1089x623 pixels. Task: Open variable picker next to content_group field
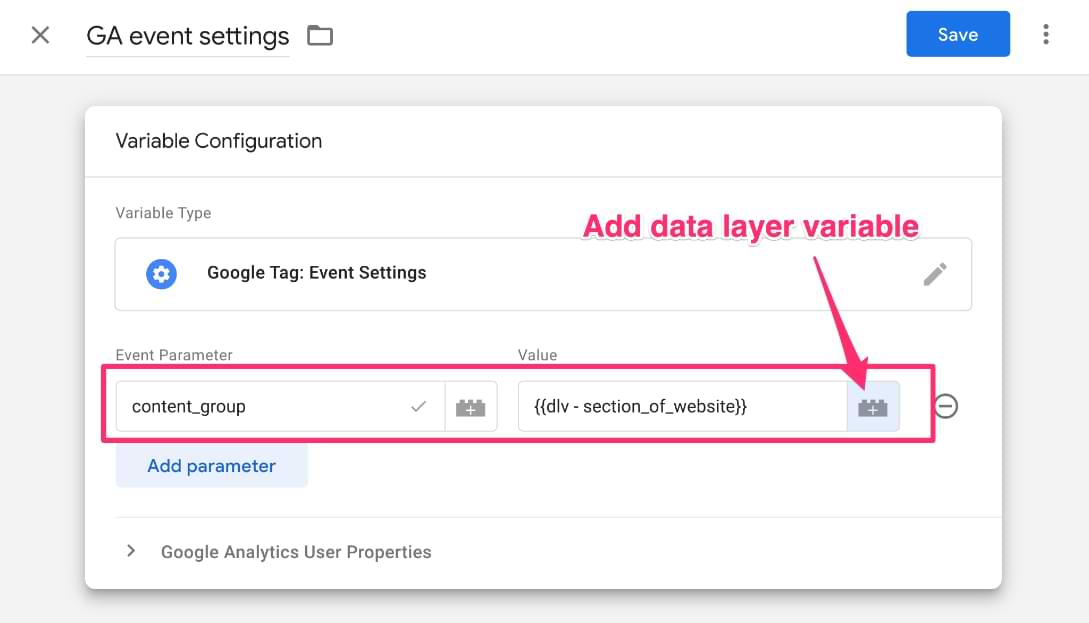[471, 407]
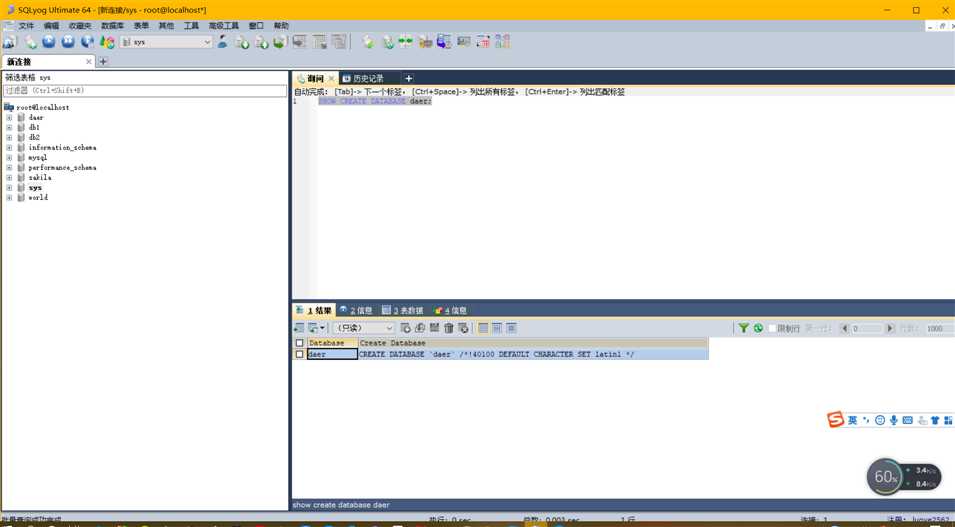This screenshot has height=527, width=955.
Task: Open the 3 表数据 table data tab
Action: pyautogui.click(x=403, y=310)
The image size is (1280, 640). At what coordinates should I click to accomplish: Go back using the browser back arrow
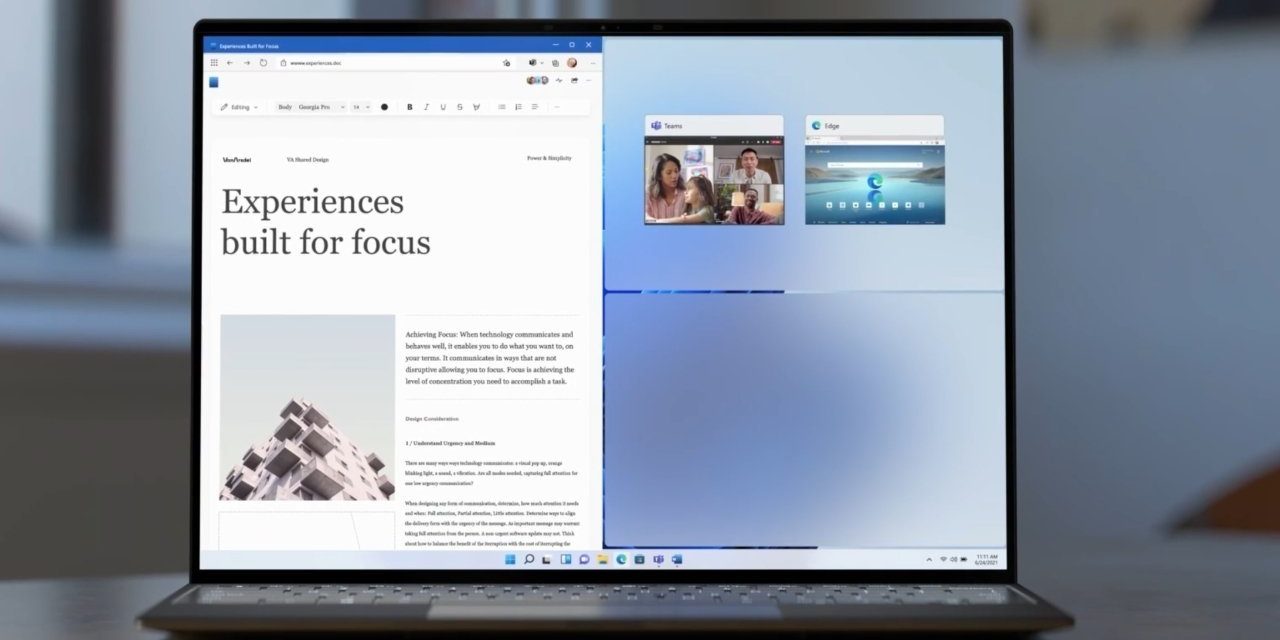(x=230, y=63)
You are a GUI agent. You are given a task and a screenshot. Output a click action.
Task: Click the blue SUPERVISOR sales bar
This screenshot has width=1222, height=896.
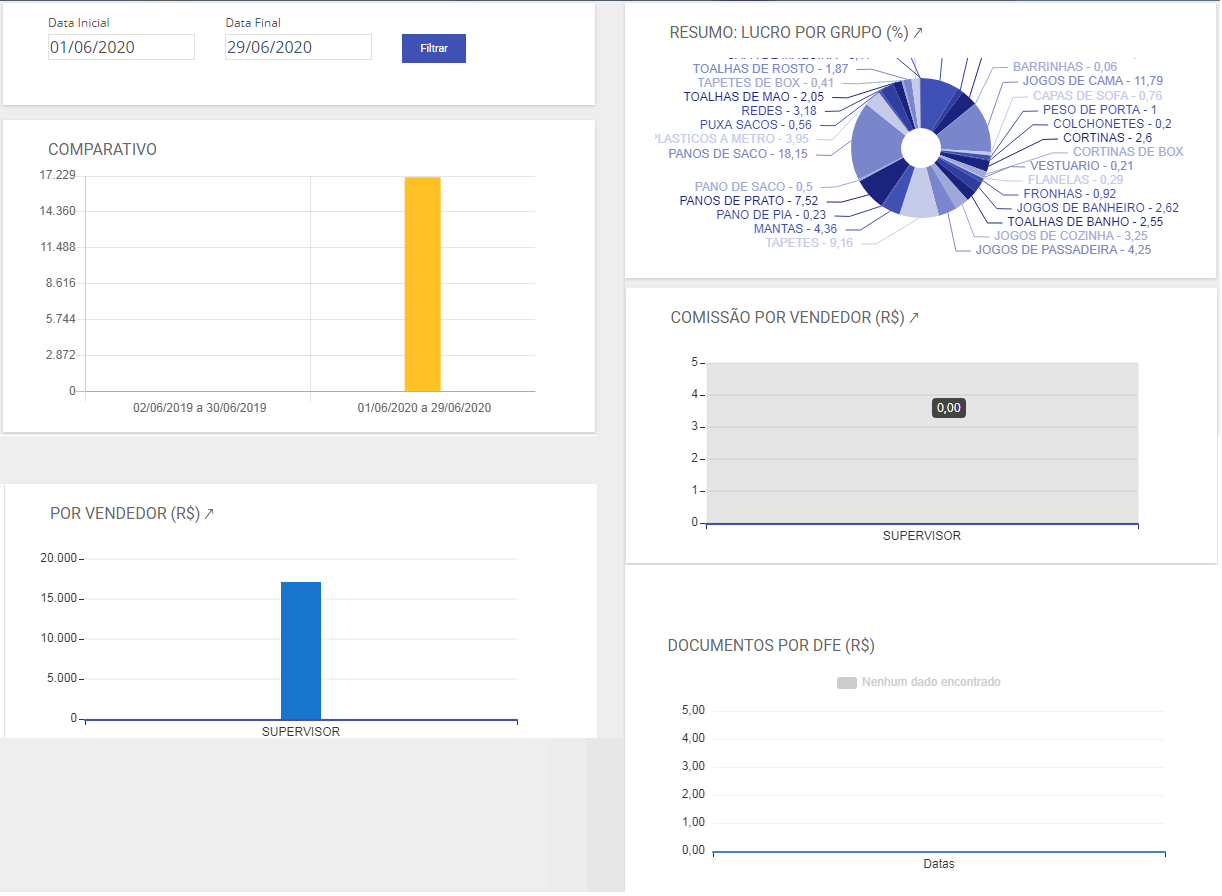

**Prompt**
With the pictures omitted, restate every entry above word for word.

**Worked solution**
1089x623 pixels. Task: Open variable picker next to content_group field
[471, 407]
This screenshot has height=527, width=955.
Task: Open the 3 表数据 table data tab
Action: pyautogui.click(x=403, y=310)
The image size is (1280, 640). At what coordinates should I click to accomplish: Go back using the browser back arrow
(x=230, y=63)
You are a GUI agent. You are given a task and a screenshot. Output a click action.
Task: Click the blue SUPERVISOR sales bar
This screenshot has width=1222, height=896.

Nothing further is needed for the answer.